Psychiatry was further marginalized during this period by its overlap with the other medical specialty claiming expertise over the brain and mental phenomena, neurology. Though the distinction between the psychiatric and the neurological has perhaps always been somewhat arbitrary, neurologists during this period, especially in the United States, were generally successful in associating their specialty with cutting edge science while psychiatrists struggled under the stigma of their historic association with asylums and chronic, incurable madness.
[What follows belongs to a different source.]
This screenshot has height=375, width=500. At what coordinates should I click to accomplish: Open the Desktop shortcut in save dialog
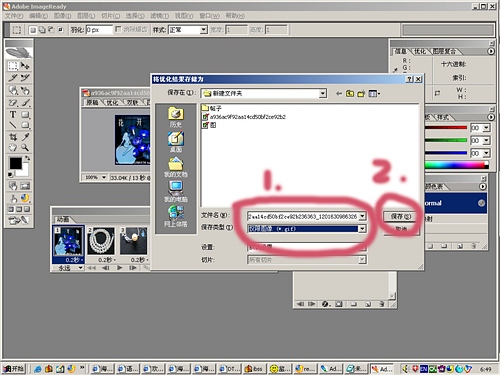point(176,142)
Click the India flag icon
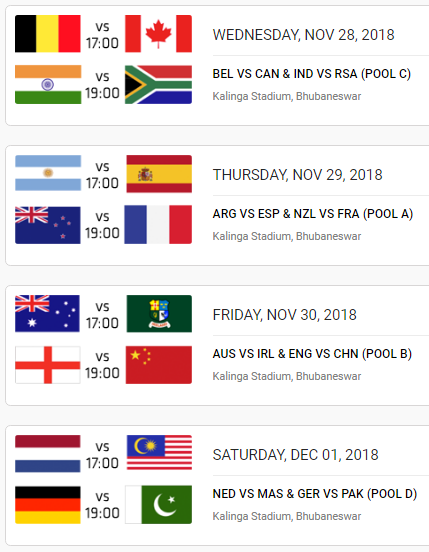Viewport: 429px width, 552px height. (x=48, y=84)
The history of psychiatry since the late-nineteenth century can be interpreted as trying to compensate for this marginalization. Leading psychiatrists of the period, especially in Germany, sought to put their field on a scientific basis commensurate with the advance of medicine as a whole by showing that mental illness could be linked to specific brain pathologies. When this approach failed, Emil Kraepelin turned toward a quantitative assessment of clinical symptoms as a more scientific means of defining psychiatric disorders. Freud and his followers meanwhile sought to provide a scientific basis for psychiatry by turning away from the intractable problem of psychosis and developing a unified, expansive theoretical framework to explain and treat the mind. In recent decades, armed with new insights into genetics and neurochemistry and new technologies for exploring the brain, psychiatry has returned to the dream of anchoring psychiatric symptoms and disorders firmly in the brain. But apparent progress in understanding the brain only perpetuates the marginalization of psychopathology that cannot be clearly associated with something specific that is wrong with the brain. Psychiatric symptoms and clinical disorders continue to have an ambiguous status unless they are clearly associated with specific pathological processes in the brain.
While Power provides a strong critique of psychiatry’s reductionist approach to managing the “problem behaviors” of dementia with antipsychotic drugs, in this post at least he ironically appears to endorse much of the mainstream medical concept of dementia that historically produced such reductionism. So long as a reductionist model of dementia as simply a brain disorder retains a near exclusive grip in medicine, so long as pathology is considered more real than psychiatric symptoms, let alone social and cultural factors, medical practitioners of all kinds are much more likely to respond with a prescription pad than with the agenda for social and cultural change that Power calls for.